短い問題 |
LEDの蛍光体と減衰期間についての文章の続きを、最後の文のあとから書き足してください。

抜き出した文章 |
___
QE(LED)=QE(分光計)/(1+FOM)
【0026】
望ましいFOM値は、いくつかの方法で各蛍光体に対して満足させることができる。これらは、1)速い減衰期間(例えば、<3ms)を備えた蛍光体の選択、2)蛍光体上の平均入射光束を最小化する方法による蛍光体の配置、又は3)この2つの組合せを含む。
【0027】
例えば、上述のFOM値を満足させ、それによってEu3+(減衰期間が約1ms)、Tb3+(減衰期間が約3ms)、Mn4+(減衰期間が約3ms)、Pr3+(減衰期間が約1〜500ms)、Eu2+(減衰期間が約1ms)、又はCe3+(減衰期間が<100ns)に基づく蛍光体のようなより速く減衰する蛍光体をLED内で使用することにより、飽和効果を回避することができる。これらの種類の蛍光体に対して、FOMの減衰期間成分は、目標値の0.3を満足するのに十分なほど低く、それによって飽和効果を低減するか又は防止する。
【0028】
代替的に、Mn2+(減衰期間が約10ms)に基づく蛍光体のようなより遅い減衰期間の蛍光体が使用される場合には、代替的なLEDランプ設計を使用して蛍光体層上の平均光束を低減することができる。これを達成する1つの方法は、これらの減衰の遅い蛍光体を含有する蛍光体コーティングをLEDチップから遠く離して配置し、蛍光体上の平均光束を低減することである。
___
データ一覧 |
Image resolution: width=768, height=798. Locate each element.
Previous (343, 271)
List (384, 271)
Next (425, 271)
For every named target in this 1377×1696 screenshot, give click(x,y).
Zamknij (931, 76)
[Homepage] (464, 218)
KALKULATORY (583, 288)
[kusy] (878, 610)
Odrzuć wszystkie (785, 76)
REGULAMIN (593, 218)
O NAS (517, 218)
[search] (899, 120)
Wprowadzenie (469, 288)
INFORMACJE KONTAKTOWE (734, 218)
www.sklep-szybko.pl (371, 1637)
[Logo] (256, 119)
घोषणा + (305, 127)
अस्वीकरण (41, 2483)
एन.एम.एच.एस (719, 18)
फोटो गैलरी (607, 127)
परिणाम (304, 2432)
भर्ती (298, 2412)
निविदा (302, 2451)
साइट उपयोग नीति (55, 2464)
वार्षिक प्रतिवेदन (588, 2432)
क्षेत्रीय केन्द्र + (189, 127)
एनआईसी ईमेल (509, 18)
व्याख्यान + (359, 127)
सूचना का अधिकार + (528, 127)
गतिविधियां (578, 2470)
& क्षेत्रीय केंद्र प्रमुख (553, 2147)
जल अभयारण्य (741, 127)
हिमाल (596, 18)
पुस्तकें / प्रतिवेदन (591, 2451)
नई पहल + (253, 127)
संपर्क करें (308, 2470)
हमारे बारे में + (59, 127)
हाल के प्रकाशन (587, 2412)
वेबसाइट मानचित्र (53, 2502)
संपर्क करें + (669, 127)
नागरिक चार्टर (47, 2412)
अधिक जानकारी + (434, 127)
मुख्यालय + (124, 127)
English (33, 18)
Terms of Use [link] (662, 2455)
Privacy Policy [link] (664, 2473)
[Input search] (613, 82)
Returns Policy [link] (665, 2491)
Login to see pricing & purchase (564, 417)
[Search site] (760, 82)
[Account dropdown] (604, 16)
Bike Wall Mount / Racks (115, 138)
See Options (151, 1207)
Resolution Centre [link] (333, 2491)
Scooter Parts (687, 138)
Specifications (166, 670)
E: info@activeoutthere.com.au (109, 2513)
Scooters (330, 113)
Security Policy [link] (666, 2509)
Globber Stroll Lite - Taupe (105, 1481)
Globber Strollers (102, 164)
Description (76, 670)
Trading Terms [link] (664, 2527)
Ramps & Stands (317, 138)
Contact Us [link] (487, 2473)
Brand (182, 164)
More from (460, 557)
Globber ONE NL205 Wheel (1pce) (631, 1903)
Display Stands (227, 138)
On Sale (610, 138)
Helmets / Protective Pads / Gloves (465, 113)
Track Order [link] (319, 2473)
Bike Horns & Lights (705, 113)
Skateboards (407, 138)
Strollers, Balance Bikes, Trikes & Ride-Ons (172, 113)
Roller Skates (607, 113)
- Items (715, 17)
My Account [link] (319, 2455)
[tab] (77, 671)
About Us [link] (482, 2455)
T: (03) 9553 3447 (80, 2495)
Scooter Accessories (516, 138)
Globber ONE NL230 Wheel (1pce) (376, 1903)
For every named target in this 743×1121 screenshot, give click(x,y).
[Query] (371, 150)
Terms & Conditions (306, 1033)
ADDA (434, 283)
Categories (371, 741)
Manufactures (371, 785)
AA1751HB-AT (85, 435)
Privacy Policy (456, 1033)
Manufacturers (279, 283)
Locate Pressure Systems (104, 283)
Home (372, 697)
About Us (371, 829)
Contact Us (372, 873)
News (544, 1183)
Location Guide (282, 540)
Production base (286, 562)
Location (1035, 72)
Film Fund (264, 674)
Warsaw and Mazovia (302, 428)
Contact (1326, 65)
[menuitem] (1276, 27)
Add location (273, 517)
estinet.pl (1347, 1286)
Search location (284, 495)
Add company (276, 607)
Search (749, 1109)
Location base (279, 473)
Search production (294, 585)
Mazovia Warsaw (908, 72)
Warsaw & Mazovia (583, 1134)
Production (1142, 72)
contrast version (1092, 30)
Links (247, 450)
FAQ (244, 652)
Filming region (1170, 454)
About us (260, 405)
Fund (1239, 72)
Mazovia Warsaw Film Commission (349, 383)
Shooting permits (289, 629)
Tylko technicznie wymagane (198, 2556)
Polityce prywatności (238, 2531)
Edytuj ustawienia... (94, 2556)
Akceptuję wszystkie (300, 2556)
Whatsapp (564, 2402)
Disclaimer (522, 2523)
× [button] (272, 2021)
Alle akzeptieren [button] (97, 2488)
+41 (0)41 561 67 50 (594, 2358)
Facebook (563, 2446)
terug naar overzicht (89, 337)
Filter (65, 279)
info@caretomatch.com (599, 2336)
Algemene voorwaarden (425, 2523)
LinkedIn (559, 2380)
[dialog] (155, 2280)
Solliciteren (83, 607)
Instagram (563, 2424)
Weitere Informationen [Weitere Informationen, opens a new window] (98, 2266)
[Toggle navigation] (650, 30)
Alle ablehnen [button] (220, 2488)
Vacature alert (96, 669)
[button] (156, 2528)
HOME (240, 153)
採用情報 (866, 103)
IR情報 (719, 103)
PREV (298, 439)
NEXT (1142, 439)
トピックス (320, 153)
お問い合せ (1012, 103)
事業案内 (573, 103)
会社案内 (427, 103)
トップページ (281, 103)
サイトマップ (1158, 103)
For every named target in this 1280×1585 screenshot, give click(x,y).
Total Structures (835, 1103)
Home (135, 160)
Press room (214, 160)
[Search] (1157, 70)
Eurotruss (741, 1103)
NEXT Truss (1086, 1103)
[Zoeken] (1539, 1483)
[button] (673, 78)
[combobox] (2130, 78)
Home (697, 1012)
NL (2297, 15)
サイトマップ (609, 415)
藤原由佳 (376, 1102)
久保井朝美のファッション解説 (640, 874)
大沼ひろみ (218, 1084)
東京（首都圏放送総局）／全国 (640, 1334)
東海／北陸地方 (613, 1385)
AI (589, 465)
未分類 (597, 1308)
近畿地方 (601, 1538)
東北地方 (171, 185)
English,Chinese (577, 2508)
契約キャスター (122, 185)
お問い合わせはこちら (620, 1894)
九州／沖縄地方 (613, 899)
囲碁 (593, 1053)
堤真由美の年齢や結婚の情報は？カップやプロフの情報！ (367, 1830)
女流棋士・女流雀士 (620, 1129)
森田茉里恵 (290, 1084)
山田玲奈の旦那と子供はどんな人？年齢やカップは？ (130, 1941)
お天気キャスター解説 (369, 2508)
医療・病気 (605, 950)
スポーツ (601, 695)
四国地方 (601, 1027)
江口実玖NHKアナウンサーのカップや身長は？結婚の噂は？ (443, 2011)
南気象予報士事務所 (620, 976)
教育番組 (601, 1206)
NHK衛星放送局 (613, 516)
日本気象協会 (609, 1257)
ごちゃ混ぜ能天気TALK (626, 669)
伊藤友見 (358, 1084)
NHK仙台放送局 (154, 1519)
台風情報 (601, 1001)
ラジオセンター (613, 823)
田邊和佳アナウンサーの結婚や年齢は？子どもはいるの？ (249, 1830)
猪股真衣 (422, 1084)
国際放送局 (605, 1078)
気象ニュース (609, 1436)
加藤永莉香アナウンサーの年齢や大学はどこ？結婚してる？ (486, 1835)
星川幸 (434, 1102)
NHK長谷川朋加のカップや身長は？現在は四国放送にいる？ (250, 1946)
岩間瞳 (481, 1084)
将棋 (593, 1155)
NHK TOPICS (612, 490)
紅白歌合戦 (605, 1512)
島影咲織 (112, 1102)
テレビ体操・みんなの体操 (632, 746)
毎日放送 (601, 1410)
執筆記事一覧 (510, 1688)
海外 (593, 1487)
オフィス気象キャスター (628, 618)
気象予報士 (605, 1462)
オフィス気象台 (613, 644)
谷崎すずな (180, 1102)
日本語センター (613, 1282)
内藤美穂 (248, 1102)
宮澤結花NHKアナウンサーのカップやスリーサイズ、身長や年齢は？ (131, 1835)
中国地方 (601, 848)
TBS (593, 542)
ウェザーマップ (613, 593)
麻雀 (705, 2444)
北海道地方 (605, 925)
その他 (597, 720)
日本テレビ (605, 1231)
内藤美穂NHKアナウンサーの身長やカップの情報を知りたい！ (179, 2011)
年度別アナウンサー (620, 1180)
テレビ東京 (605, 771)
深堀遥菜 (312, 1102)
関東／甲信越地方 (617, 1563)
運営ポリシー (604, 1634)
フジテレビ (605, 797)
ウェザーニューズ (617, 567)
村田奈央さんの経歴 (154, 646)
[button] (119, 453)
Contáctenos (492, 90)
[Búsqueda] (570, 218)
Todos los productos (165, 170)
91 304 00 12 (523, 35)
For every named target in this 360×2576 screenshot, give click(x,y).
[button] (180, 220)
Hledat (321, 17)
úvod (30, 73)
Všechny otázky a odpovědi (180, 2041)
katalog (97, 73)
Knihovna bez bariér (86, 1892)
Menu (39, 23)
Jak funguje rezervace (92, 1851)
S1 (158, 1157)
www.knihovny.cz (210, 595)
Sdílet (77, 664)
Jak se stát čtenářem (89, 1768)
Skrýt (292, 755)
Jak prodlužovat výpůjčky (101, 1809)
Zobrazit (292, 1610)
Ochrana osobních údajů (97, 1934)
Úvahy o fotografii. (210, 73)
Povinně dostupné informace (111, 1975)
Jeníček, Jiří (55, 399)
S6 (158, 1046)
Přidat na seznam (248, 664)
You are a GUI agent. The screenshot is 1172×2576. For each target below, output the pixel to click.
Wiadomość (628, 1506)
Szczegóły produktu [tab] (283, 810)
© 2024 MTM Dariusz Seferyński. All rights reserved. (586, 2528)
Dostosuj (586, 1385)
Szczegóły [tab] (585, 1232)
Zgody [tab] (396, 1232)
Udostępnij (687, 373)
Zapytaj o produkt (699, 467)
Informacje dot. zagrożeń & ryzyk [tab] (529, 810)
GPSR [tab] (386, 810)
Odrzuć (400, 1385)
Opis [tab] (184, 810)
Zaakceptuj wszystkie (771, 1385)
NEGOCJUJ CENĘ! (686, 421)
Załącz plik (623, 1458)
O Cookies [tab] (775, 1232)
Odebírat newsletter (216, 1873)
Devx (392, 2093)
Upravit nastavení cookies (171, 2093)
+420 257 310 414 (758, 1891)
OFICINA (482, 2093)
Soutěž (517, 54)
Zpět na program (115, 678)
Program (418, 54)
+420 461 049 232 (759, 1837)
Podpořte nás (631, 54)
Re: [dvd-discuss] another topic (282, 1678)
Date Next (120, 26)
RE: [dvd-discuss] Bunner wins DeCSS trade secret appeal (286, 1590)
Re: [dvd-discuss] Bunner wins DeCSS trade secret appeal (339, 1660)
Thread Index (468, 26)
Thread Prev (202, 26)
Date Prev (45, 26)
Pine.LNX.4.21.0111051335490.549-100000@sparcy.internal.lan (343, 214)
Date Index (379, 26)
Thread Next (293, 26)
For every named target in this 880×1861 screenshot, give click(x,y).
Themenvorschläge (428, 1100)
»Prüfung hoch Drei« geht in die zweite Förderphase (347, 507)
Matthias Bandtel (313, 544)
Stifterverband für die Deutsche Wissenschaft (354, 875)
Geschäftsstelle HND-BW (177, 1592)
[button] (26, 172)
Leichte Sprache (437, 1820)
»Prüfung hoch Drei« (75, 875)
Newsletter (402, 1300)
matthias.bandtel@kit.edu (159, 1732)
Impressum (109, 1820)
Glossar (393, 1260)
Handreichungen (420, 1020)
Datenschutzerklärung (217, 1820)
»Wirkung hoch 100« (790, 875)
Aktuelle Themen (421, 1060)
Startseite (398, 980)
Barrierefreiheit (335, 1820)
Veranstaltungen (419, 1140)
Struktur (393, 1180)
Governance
___
作業の結果 |
【0029】
これらの方法は、互いに組み合わせて使用してもよい。例えば、より速い減衰期間を備えた蛍光体は、LEDチップにより近く設けられてもよく、より遅い減衰期間の蛍光体は、これらのより速い蛍光体の上に設けることができる。最初のより速く減衰する蛍光体層は、入射LED放射を散乱かつ吸収することになり、それが、より遅く減衰する蛍光体上の入射光束を低減することになり、その層内での飽和を防止する。このようなコーティング手法は、素子全体の効率を最大にすることになる。
【0030】
図1に示す設計は、非常に速い減衰期間を備えた蛍光体が使用される時に上述のFOMを満足させるのに適切と考えられるが、より遅い減衰期間の蛍光体に対しては、他の設計が必要になる場合がある。すなわち、図2を参照すると、本発明の一実施形態による発光素子を示している。図2の実施形態の構造は、蛍光体層122がLEDチップから遠く離れて配置される以外は、図1の構造と類似している。この配置は、LED放射がLEDチップから離れて伝播する時にそれが分散されるので、より低い入射LED光束をもたらす。すなわち、上記に定めたFOMは、より遅く減衰する蛍光体によってより容易に満足させることができる。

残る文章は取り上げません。